_Problem statement_
Pull out every row below that contains the word "with" and copy each one unchanged.

_Data for this exercise_

· · · ·

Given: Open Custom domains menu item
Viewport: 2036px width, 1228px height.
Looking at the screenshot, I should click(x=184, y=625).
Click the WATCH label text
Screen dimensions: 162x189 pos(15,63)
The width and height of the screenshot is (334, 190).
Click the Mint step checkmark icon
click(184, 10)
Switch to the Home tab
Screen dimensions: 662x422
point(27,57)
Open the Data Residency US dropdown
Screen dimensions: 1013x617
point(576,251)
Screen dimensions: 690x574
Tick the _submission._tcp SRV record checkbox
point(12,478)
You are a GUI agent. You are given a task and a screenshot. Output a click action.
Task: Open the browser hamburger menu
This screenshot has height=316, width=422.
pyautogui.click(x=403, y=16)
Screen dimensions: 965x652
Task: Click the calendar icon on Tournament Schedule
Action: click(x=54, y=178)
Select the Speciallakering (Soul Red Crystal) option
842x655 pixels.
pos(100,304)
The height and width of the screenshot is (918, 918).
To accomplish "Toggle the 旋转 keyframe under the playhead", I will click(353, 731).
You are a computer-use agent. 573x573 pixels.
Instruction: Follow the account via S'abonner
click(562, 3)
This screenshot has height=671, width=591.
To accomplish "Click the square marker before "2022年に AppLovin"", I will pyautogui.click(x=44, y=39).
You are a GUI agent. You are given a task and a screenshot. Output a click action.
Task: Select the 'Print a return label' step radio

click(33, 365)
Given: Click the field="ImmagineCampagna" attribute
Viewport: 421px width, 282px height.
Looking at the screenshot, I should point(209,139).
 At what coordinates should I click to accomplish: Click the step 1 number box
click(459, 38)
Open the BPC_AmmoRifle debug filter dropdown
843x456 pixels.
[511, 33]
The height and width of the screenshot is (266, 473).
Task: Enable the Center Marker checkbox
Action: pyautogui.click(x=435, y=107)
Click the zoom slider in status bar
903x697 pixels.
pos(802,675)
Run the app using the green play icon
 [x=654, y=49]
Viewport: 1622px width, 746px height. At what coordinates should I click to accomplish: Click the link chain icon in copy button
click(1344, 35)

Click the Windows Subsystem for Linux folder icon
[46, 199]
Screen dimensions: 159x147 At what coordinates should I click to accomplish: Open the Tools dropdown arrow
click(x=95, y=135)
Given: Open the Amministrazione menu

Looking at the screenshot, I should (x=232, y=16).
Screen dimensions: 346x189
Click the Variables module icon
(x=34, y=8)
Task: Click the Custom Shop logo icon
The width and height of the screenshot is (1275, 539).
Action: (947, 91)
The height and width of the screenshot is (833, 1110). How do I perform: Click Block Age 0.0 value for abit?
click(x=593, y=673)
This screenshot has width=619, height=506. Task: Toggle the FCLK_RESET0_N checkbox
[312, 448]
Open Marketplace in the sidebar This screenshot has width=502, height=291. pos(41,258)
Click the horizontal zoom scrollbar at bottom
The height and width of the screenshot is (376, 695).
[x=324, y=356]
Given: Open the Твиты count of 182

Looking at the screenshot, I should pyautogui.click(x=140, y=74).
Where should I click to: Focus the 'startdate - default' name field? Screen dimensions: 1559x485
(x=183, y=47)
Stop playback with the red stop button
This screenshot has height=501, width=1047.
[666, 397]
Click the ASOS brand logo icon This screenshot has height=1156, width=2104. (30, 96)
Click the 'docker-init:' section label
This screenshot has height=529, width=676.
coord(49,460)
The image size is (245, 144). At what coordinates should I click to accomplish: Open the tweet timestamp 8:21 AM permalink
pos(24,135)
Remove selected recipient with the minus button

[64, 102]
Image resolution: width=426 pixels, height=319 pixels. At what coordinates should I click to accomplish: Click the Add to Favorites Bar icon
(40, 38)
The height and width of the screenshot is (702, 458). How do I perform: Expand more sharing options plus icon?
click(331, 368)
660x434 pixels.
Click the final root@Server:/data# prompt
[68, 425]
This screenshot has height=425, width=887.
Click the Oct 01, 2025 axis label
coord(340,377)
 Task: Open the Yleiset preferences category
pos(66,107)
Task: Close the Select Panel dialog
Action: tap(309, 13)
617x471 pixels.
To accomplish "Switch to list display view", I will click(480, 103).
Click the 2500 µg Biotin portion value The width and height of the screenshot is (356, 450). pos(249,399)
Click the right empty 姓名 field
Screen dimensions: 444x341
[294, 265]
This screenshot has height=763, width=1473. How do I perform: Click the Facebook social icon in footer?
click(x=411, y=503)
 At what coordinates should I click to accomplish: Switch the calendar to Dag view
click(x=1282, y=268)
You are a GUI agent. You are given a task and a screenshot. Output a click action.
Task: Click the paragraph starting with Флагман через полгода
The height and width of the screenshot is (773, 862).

· · · ·

_Right answer_
Stop playback with the red stop button
Remove selected recipient with the minus button
Task: Click the paragraph starting with Флагман через полгода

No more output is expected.